1950 yılında iktidar olan Demokrat Partide, geçmişten beri biriken kısıtlı tüm ekonomik varlığı bir anda tüketince, ekonomi duvara toslamıştı.1954 yılında, bazı temel ürünlerde ilk yokluklar yaşanmağa başlamıştı. Halk şimdi sadece ekmek bulmakta sıkıntı çekmiyordu. Çünkü buğday üretimi nüfusumuzu beslemeğe yeterliydi. Ama diğer ihtiyaç maddeleri şeker, yağ, petrol ürünleri ve en akla gelmez kalay, çivi, çuval, kauçuk, telis, ya yeterli üretilemiyor ya da kredi yokluğundan ithal edilemiyordu. Edilebilenlerse halka tahsis yoluyla dağıtılıyordu. Jüt telis, Hindistan’dan ithal yoluyla getiriliyor, fındık kurutma sergisi olarak kullanılıyordu. Tabii o da tahsis malıydı. Telisi partili falanca kişi dağıtacaktı. Kavga-dövüş alabilenler mutlu, alamayanlar sövgülüydü. Ama bu kez telis konusunda işin peşini bırakmadılar. Çünkü telis dağıtıcısı, elinde alım fişi olan pek çok kişinin telisini vermemiş, kara borsada satmıştı. Mahkeme, şikâyetçileri haklı bulmuş suç ispatlanmıştı.
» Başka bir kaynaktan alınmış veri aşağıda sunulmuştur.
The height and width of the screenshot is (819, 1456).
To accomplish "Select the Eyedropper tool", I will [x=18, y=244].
ORDU’DA MISIR EKMEĞİ ve TURŞU İLE DOYULAN YILLARDA TARTIŞMALAR VARDI…
1950 yılında Ankara’da çıkan Zafer Gazetesinde “Ordu’da açlık” başlığıyla manşetten büyük puntolarla verilen bir haber vardı. Haber şu şekildeydi. “Başmuharririmiz Ordu’dan bildiriyor. Karadeniz’de Açlık.” Haberin devamında ise, Karadeniz’de açlık başladığı, bu yüzden Ordu ilinin Gölköy, Fatsa ve Ünye kazalarında bazı köylerin boşaldığı anlatılmaktaydı. Zafer Gazetesinin bu haberi üzerine ortalık karışmıştı. Ve konu Ordu Milletvekili Yusuf Ziya Ortaç tarafından meclis gündemine de taşınmıştı.
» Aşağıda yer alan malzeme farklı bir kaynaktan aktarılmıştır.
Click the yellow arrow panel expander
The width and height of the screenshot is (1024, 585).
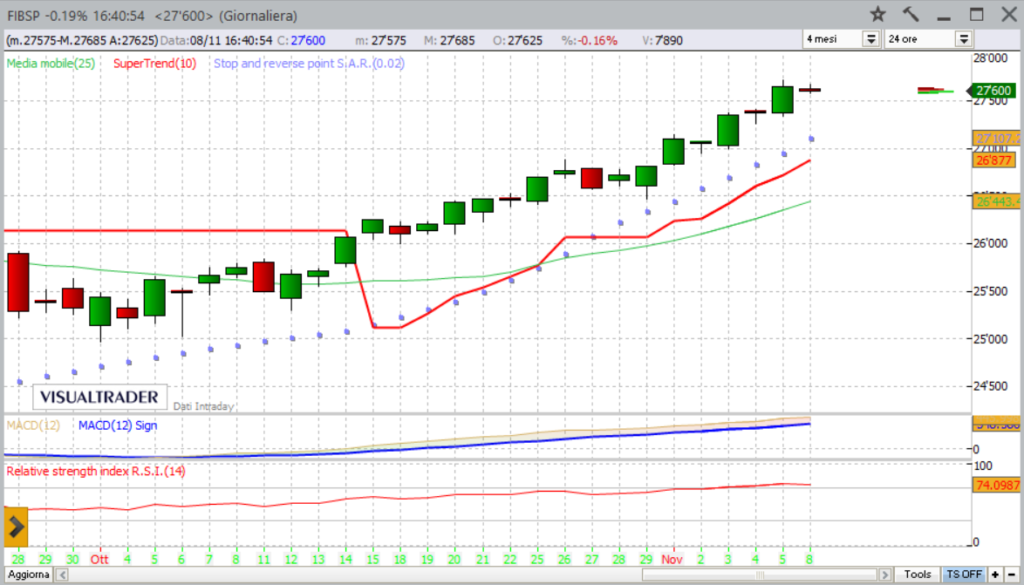(16, 524)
6 Şubat 1950 tarihinde gerçekleştirilen Türkiye Büyük Millet Meclisinin otuz dokuzuncu birleşiminde, Ordu Milletvekili Yusuf Ziya Ortaç, dönemin Ekonomi ve Ticaret Bakanı ve Diyarbakır milletvekili Vedat Dicleli’nin cevaplaması isteğiyle bir soru önergesi vermişti. Yusuf Ziya Ortaç, TBMM tutanaklarına geçmiş haliyle bakanlığa şu soruları sormuştu? “Büyük Millet Meclisi Başkanlığına, Aşağıdaki sözlü sorumun Ticaret Bakanı tarafından cevaplandırılmasını saygı ile rica ederim.
1. Karadeniz bölgesinde açlık başladığı hakkındaki neşriyat doğru mudur?
2. Ordu İlinin Gölköy, Fatsa, Ünye kazalarında açlık yüzünden bazı köylerin boşaldığı doğru mudur?
3. Doğru ise buna karşı ne tedbir alınmıştır?”
Bu sorular üzerine Ticaret Bakanı Vedat Dicleli verdiği cevapta; Gazetenin haberinin gerçeği yansıtmadığını ve haberin başlığının açlık olarak verilmesine rağmen haberin içeriğinde açlıktan bahsedilmediğini sadece mısır ve buğday sıkıntısının yaşandığının belirtildiğini belirtmişti. Bakan, devamında ise bu konunun araştırıldığını ve valilikle gerekli irtibat kurularak gerekli tedbirlerin de alındığını geniş bir şekilde izah etmişti. Ticaret Bakanının bu açıklamalarından sonra ünlü şair ve yazar Ordu Milletvekili Yusuf Ziya Ortaç söz almıştı. Kamuoyunda uzun süre oldukça etkili olan ve Ordu’nun 40-50’li yıllardaki zorlu yaşam profilini oldukça öz ve net biçimde ortaya koyan meşhur konuşması şöyledir…
ORDU MİLLETVEKİLİ YUSUF ZİYA ORTAÇ, TBMM’DE ORDU’DAKİ ACI GERÇEKLERİ ANLATIYOR…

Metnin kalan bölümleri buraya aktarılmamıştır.